Não foi só a Defensoria Pública que o procurador-geral de Justiça do Rio de Janeiro, Antonio José Campos Moreira, atacou durante discurso no Congresso Nacional do Ministério Público nesta quinta-feira, em Brasília. Sobrou até para o subprocurador-geral Nicolao Dino, irmão de Flávio Dino e titular da Procuradoria Federal dos Direitos do Cidadão (PFDC), vinculada à PGR.
Criticado por abrir um procedimento do MPF que acompanha possíveis violações de direitos humanos por policiais no contexto da ADPF das Favelas, Nicolao Dino rebateu o pronunciamento, que classificou como “ofensivo”.

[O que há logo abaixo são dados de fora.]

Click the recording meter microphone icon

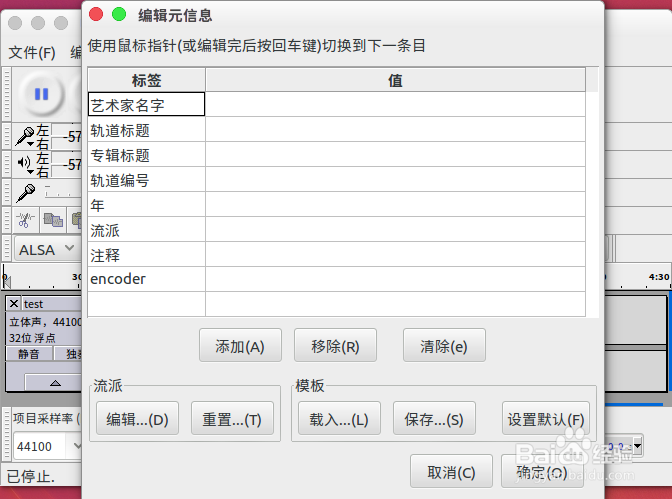click(25, 137)
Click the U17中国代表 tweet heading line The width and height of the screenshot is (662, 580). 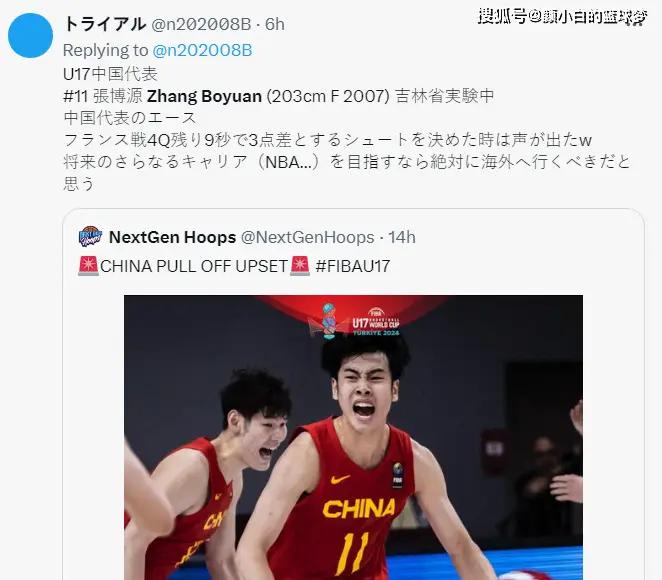(110, 74)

Em sua fala, Moreira disparou:
— O que esse cidadão (Nicolao Dino) que, a mim me parece, não tem compromisso com o Ministério Público, tem compromisso com a sua ideologia, o que esse cidadão pretende fazer é desmoralizar o Ministério Público do Estado do Rio.
Em reação, o subprocurador afirmou que o procedimento adotado não se confunde com o exercício do controle externo das atividades das polícias civil e militar do Rio de Janeiro — atribuição exclusiva do Ministério Público Estadual.
Dino disse que a medida visa acompanhar a implementação das medidas determinadas e das diretrizes fixadas na ADPF das Favelas, “consideradas as obrigações internacionais assumidas pelo Estado brasileiro perante o Sistema Interamericano de Direitos Humanos e os recentes acontecimentos ocorridos naquele Estado (Rio), por ocasião da denominada Operação Contenção”.
No mesmo discurso, sem meias palavras, o procurador-geral do Rio afirmou que a Defensoria “hoje é um braço político, não cumpre sua missão constitucional e quer ser um Ministério Público ideológico”. A declaração, recebida com aplausos por parte da plateia, deixou defensores públicos indignados.
Em tom de desagravo, a Associação das Defensoras e Defensores Públicos do Rio disse estar “perplexa” com as declarações do PGJ e afirmou que a Defensoria é “um pilar do Estado Democrático de Direito”, desempenhando funções “técnicas” e “exclusivamente orientadas pela Constituição”.
Tais críticas se somam a outros ataques recentes do procurador à atuação da Defensoria em áreas como infância, violência doméstica e segurança pública, conforme relatado por defensores.
Moreira foi escolhido pelo governador Cláudio Castro para chefiar o MPRJ entre 2025 e 2027. O alinhamento entre os dois, ao que parece, segue firme.